Wednesday, August 29, 2012

Elena and Her Men (Elena et les Hommes), 1956, dir. Jean Renoir

I’m a TCM junkie--- so I was excited when Summer Under the Stars was going to be featuring a day of Ingrid Bergman and showing Jean Renoir’s cotton-candied visual spectacle “Elena et les Hommes” as part of the series.   However, as sometimes happens with fair TCM, there were no Canadian rights and it was not scheduled in our programming.

Alas, I was in the mood for some Ingrid Bergman! Some Mel Ferrer! What to do!

I went online to Bay Street Video’s extensive web selection (seriously, if you live in Toronto, you should use this store as I do; best DVD selection in the city: especially for those little, esoteric foreign titles, art films and classics) and found it there as part of the Criterion Collection.

This film, readers, is absolutely ridiculous; but the palette---so lovely, so full of the joie-di-vivre which painted the spectacles of Renoir’s interestingly spun carousels.  Jean Renoir was the son of painter Pierre- Auguste Renoir and father and son share a passion for diverse colour and landscape.  Renoir the filmmaker enjoys the carnivalesque aspect of bustling crowds, of parades, of hot air balloons being thrust into a marshmallow-clouded sky ( and landing in Germany incidentally causing an International disaster preluding to war as quickly as you can say “Franz Ferdinand”) Herein, he portrays the wily but impoverished Polish princess, Elena (Ingrid Bergman) and her two ardent suitors. 

The political dichotomy of the film greatly clashes with the boisterous outbursts of song and dance and fitful and ludicrously French penchant for l’amour.   Elena has been mostly romantically unattached until a Bastille Day parade throws her in the path of the scrumptious Comte Henri de Chevincourt (Melchor Ferrer--- sorry. I have to call Mel Ferrer by his full name because … MELCHOR….) and his friend General Rollan, the object of the spectacle, the boisterous applause and the cries of vivre.

The apt comparison of Rollan’s political advisors to a chorus from a light operetta becomes more and more painfully obvious as they note their General’s attraction to the princess and use her to lure the General into a power play they desire.   The upstairs-downstairs plots and the spacing of the mansions used (for Elena’s engagement party to a M. Shoe and later at the staging of a coup d’etat with the general) are industriously flecked with doors slamming, heels scraping wood, people bustling out.  Renoir further extends the lens to encapsulate the gypsy camp nearby (completely with caravan) and the bustling throngs awaiting the exit of the General.   It puts you in mind of a whipped-creamed staging of Marriage of Figaro.

see! colour!

It’s a ridiculous story. There are singing gypsies, village-wide make-out sessions ( this is rather tame making-out ), the General kisses Elena on the love seat, Mel Ferrer kisses Elena at a party following the parade,  Elena kisses Mel Ferrer aside the glorious curtains furrowing out to allow a glimpse of amour to the spectators below.

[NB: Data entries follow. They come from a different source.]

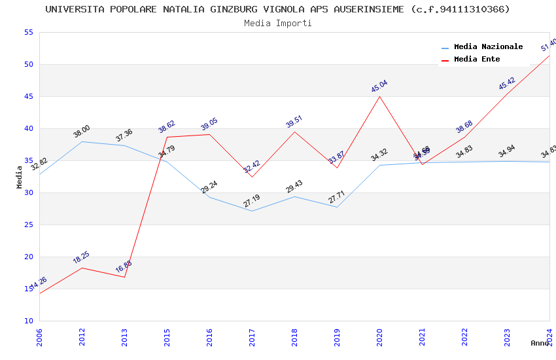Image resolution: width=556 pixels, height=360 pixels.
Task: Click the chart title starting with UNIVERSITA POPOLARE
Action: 277,9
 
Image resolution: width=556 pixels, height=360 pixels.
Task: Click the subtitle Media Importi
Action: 277,24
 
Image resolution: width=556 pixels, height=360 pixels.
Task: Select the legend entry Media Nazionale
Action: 488,47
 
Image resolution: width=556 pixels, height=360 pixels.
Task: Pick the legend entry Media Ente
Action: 477,60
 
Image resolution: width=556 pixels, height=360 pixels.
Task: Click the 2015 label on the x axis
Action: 167,338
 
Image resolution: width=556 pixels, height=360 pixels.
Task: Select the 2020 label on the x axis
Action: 379,338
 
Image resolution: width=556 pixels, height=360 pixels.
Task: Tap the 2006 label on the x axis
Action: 39,338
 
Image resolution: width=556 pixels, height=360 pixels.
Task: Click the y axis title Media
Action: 20,177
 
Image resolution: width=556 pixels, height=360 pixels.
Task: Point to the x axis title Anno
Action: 540,343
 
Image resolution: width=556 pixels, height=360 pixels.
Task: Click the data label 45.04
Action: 379,86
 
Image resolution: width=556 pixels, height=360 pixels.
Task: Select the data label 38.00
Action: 82,132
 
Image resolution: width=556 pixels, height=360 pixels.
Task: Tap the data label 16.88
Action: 124,266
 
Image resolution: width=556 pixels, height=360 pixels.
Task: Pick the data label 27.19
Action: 252,200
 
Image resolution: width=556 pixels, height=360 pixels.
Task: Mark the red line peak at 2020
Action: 379,96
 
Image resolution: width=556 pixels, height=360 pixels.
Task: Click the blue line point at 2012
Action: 82,141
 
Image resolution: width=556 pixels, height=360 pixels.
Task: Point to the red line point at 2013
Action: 124,277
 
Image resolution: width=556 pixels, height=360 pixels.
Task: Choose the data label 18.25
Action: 81,257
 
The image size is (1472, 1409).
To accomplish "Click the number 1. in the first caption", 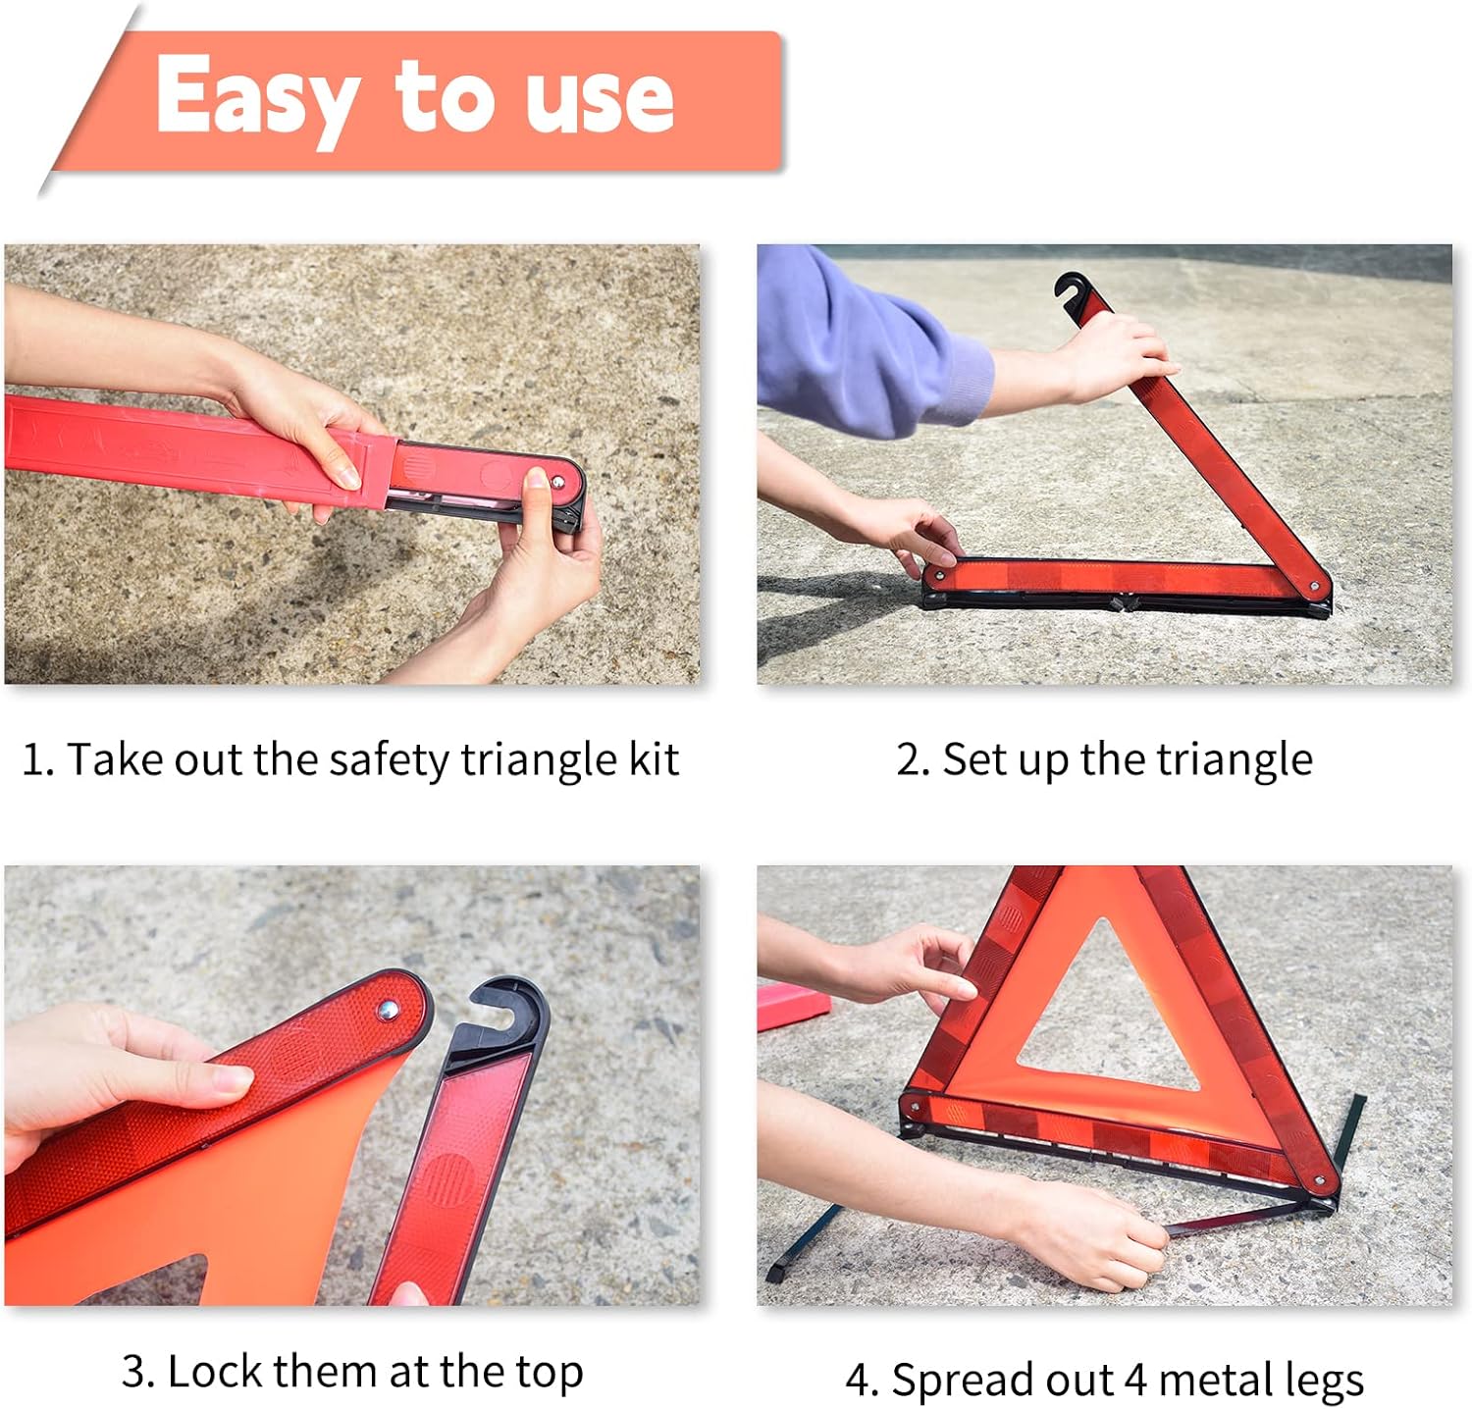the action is click(37, 760).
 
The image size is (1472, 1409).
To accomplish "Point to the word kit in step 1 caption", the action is click(654, 759).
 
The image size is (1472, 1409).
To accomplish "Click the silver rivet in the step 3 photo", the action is click(388, 1010).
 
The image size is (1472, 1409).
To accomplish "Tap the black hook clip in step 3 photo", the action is click(505, 1012).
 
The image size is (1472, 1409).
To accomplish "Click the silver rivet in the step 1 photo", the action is click(557, 483).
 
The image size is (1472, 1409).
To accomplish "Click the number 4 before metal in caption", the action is click(1135, 1380).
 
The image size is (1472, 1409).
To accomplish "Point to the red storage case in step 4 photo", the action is click(793, 1005).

The maid is in love with an inappropriate soldier,  Mel is disguised as a gypsy…. And all of this plays out against the backdrop of political turmoil largely reflective of the events leading up to the First World War.

It’s frothy, souffléd nonsense with a bunch of music besides…. And awkward neck-tilted kisses….

The love-triangle lasts for about five seconds when Elena learns that Henri/Melchor’s apparent idle nature cloaks his passionate love for her and it all turns out in the end: in love … and in war…

( well, maybe not in war; but at least for the general)

This might have been more fun if I had been drinking pinot grigio at the same time.  I’ll remember that tip for myself the next time I approach the technicolour world of odd Jean Renoir and his musically fantastical spectacles with awesome costumes and so much kissing…..

Also, I think I know what every woman wants: a man who will look at her like Mel Ferrer looks at Ingrid Bergman/Audrey Hepburn/Leslie Caron/*insert actress here*   He is so undone by love and it is so transparent on his face.  He out-heights the 5’10 Bergman so can even look down at her with these eyes that just blaze amidst the fluorescent frou-frou of the spectacle….

ARGH! My heart! ARGH!! 

1 comment:

Unknown said...

I just have to say Melchor looks amazing in that last photo.